Last Sunday was even worse. “Death of Free Speech” read the prominent headline on the front of the Commentary section over a splashy syndicated column by John W. Whitehead, a constitutional lawyer with “roots in the millenarian Christian right.”
Whitehead was incensed by the uproar caused over the New York Post‘s cartoon about a chimpanzee
— tagged as the author of the stimulus plan — who was shot dead. The focus of the Whitehead’s outrage was the cries of racism that seemed to emerge as a result of the cartoon.
But racism wasn’t really at issue here. It wouldn’t matter much to show Obama as a chimpanzee, since it was certainly done to George W. Bush often enough. That’s because, in fact, Bush often did resemble a primate. There are multiple websites devoted to this phenomenon, like “Bush or Chimp?” photos and the political blog “The Smirking Chimp” (devoted to “the worst president in U.S. history”).
The real problem with the cartoon was that the chimp, the author of the stimulus plan, was assassinated, shot down in the street. This is not amusing.
The last I checked, it was against the law to joke about killing the President of the United States, who was in fact the author of the stimulus package. In fact, it’s not such a good idea to make jokes or cartoons about killing anyone, even monkeys.
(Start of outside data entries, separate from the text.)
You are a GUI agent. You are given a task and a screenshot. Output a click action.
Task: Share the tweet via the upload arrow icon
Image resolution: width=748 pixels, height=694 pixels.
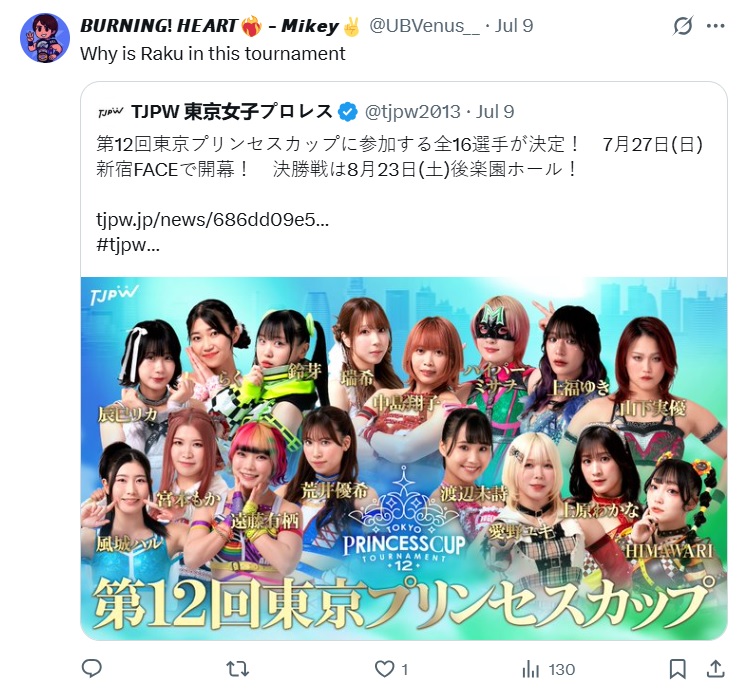(x=716, y=668)
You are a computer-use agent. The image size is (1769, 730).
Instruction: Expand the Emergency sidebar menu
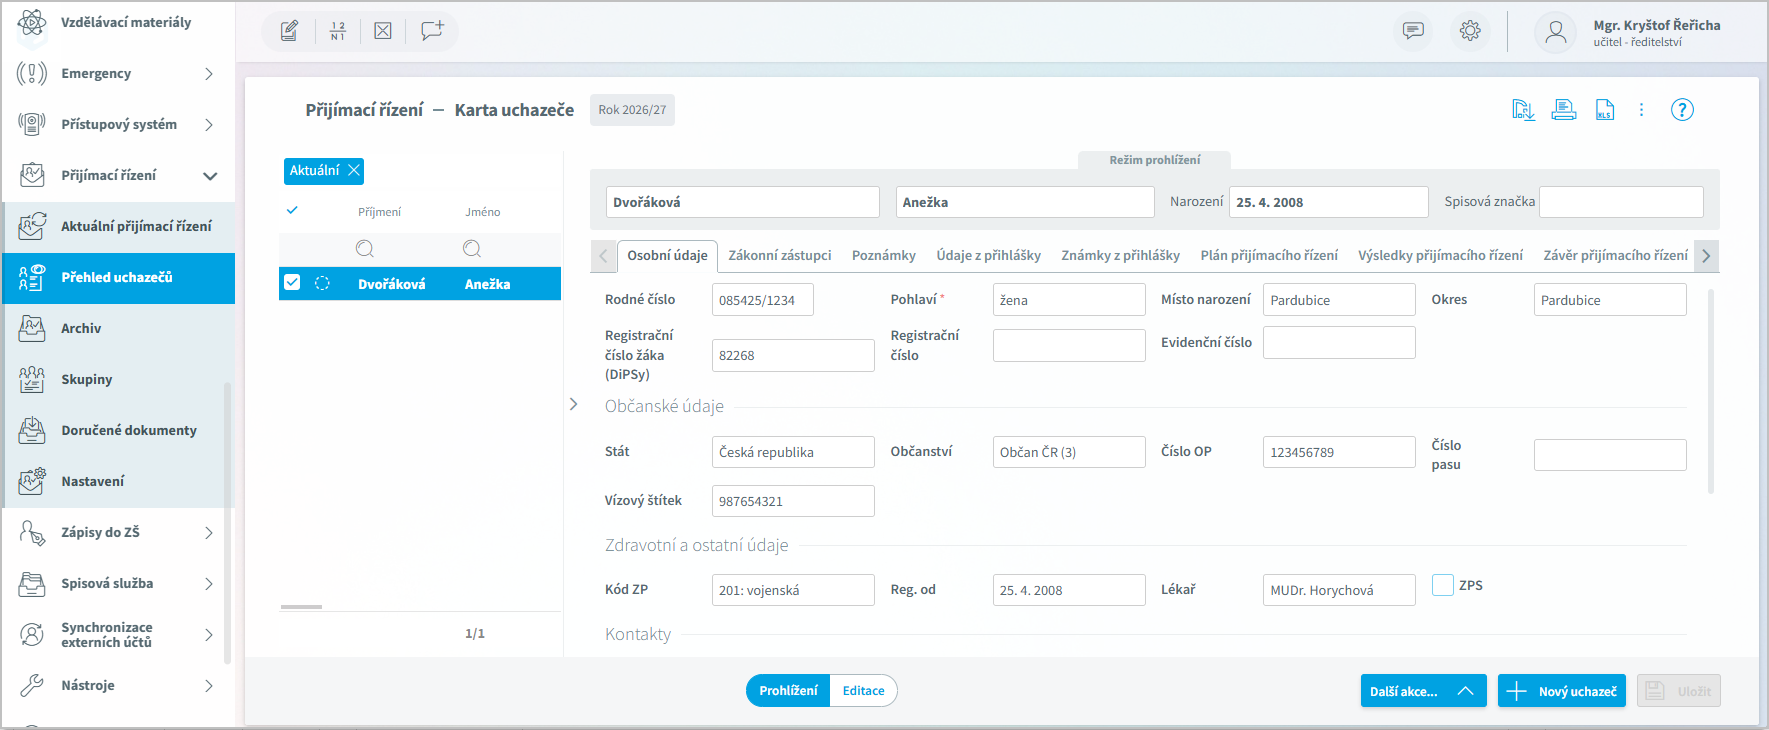pyautogui.click(x=208, y=74)
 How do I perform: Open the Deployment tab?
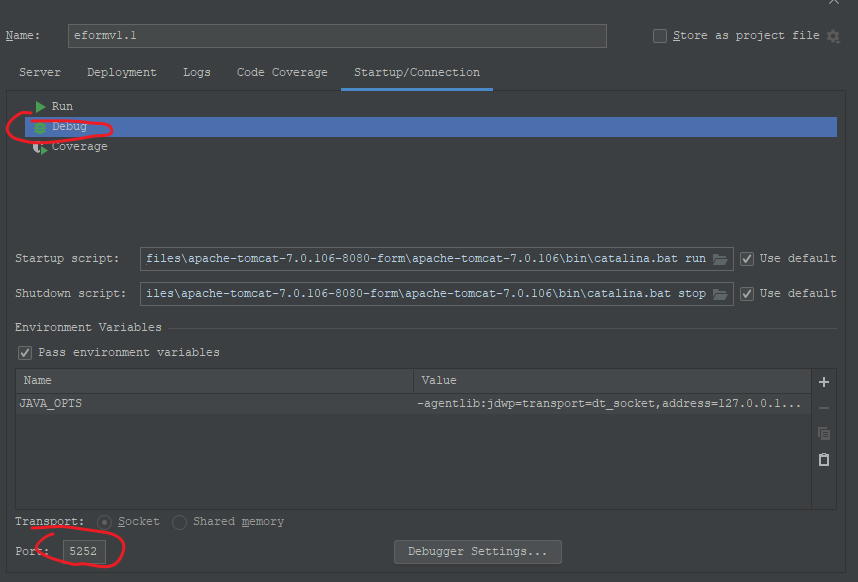click(122, 73)
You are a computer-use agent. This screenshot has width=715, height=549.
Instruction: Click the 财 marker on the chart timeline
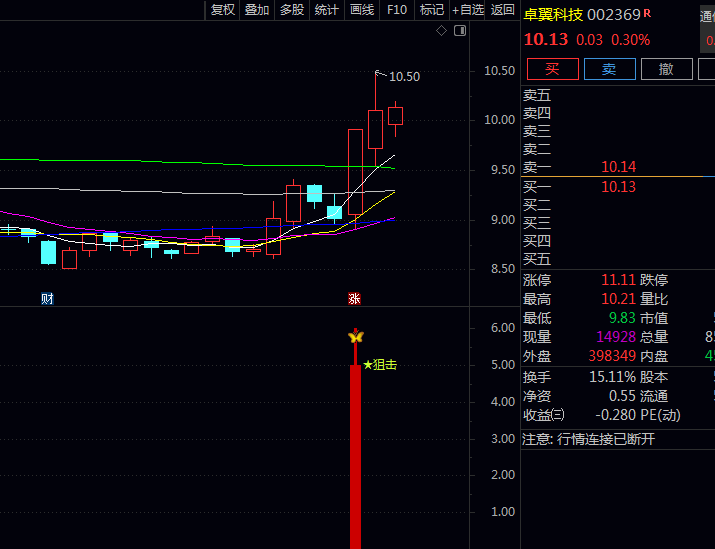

We have already suffered through Sarah Palin mob events when shouts to kill Obama were heard and replayed repeatedly on YouTube. And, out of necessity, the security measures taken to protect Obama have been unprecedented. So yet another snarky allusion to shooting the president? Unacceptable in so many ways.
Yet, the assassination aspect of the cartoon was not mentioned in conservative Whitehead’s furious demand for “free speech.”
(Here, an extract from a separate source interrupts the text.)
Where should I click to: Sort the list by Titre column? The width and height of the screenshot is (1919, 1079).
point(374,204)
Before the election, I was in Schnuck’s shopping for, I don’t know, peanut butter ice cream, most likely. Some guy was talking loudly on his cell phone, actually sitting on a display in the middle of an aisle, and laughing about the terrorist pals of “Barack Hussein Obama,” disparagingly. Although sorely tempted to take his cell phone and throw it into the tank of live lobsters, I told him to take his political commentary (although the word may have been a little more harsh than commentary) somewhere else.
“Oh, now the liberals are coming out,” he said, laughing into the phone.
Later I ran into him (near the lobster tank as it turned out) and he said, defiant and proud, “We’re just not free any more, are we?”
“On the contrary,” I said. “You are free to say whatever you like. You’re free to walk up and down the aisles with a sign that says ‘Obama yo mama’ if you want. But — and this is the important part
— I can say whatever I like, too. And I’m free to say you are an idiot.”
The people pointing their fingers and shouting “censorship” are simply trying to shut up people who contradict them. They are the censors.
Free speech wasn’t stifled in the cartoon case. Free speech was exactly what was expressed by the people protesting the obnoxious cartoon.
Whitehead reminds me of Nate Hentoff, neither a conservative nor a liberal, but someone who champions certain key issues with vigor. As a “constitutional attorney,” Whitehead above all should have known his premise was wrong, but it was a convenient opportunity to parade his cause out again, and the column got wide play.
I resisted the impulse to add yet another angry letter to The News-Gazette‘s letters section. A week has passed. I’m over it. Really, I am.